[[ DATA FOR REVIEW, beginning ]]
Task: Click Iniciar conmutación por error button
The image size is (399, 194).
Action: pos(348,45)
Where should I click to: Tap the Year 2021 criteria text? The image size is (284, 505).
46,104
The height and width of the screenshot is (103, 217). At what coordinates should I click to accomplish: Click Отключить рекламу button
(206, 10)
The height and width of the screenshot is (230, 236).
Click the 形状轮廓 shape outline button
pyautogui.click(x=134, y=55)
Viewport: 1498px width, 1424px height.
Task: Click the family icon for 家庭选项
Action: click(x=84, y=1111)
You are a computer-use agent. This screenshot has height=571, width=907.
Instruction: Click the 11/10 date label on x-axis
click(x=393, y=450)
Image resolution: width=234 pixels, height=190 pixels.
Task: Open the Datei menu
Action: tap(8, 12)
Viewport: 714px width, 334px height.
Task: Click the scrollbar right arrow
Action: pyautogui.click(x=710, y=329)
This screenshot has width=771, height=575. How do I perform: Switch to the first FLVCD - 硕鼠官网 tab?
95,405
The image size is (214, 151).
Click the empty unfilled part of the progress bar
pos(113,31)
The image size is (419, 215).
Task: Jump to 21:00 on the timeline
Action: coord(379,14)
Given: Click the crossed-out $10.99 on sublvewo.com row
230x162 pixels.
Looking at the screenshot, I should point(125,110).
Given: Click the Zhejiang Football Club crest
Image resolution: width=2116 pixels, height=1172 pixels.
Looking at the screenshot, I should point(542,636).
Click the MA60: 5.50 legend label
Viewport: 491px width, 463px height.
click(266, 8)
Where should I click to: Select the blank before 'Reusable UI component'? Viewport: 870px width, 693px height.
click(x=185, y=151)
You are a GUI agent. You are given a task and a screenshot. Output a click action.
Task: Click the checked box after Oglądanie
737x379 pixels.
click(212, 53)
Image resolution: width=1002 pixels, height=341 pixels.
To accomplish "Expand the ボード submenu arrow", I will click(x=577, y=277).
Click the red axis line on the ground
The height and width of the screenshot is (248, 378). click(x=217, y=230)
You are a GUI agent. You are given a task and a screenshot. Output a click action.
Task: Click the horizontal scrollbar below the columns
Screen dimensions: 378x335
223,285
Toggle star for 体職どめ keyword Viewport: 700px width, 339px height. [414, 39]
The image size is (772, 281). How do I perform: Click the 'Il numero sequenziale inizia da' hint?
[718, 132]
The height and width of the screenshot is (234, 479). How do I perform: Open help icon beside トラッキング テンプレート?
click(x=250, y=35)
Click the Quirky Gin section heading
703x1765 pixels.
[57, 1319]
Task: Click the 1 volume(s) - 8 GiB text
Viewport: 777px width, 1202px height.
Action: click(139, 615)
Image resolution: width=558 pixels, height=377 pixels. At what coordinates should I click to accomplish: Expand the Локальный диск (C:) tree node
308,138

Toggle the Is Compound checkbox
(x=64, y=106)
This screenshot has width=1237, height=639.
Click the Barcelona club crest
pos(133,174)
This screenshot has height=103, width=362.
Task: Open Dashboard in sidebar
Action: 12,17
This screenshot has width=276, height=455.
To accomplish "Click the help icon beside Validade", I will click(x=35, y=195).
[[ DATA FOR REVIEW, end ]]
#### YOUR INSTRUCTIONS
Starting with the first line of the listing above, copy each line exactly until you have copied the line containing "The height and width of the screenshot is (230, 236).". Stop there.

#### ANSWER TO THE PROBLEM
Task: Click Iniciar conmutación por error button
The image size is (399, 194).
Action: pos(348,45)
Where should I click to: Tap the Year 2021 criteria text? The image size is (284, 505).
46,104
The height and width of the screenshot is (103, 217). At what coordinates should I click to accomplish: Click Отключить рекламу button
(206, 10)
The height and width of the screenshot is (230, 236).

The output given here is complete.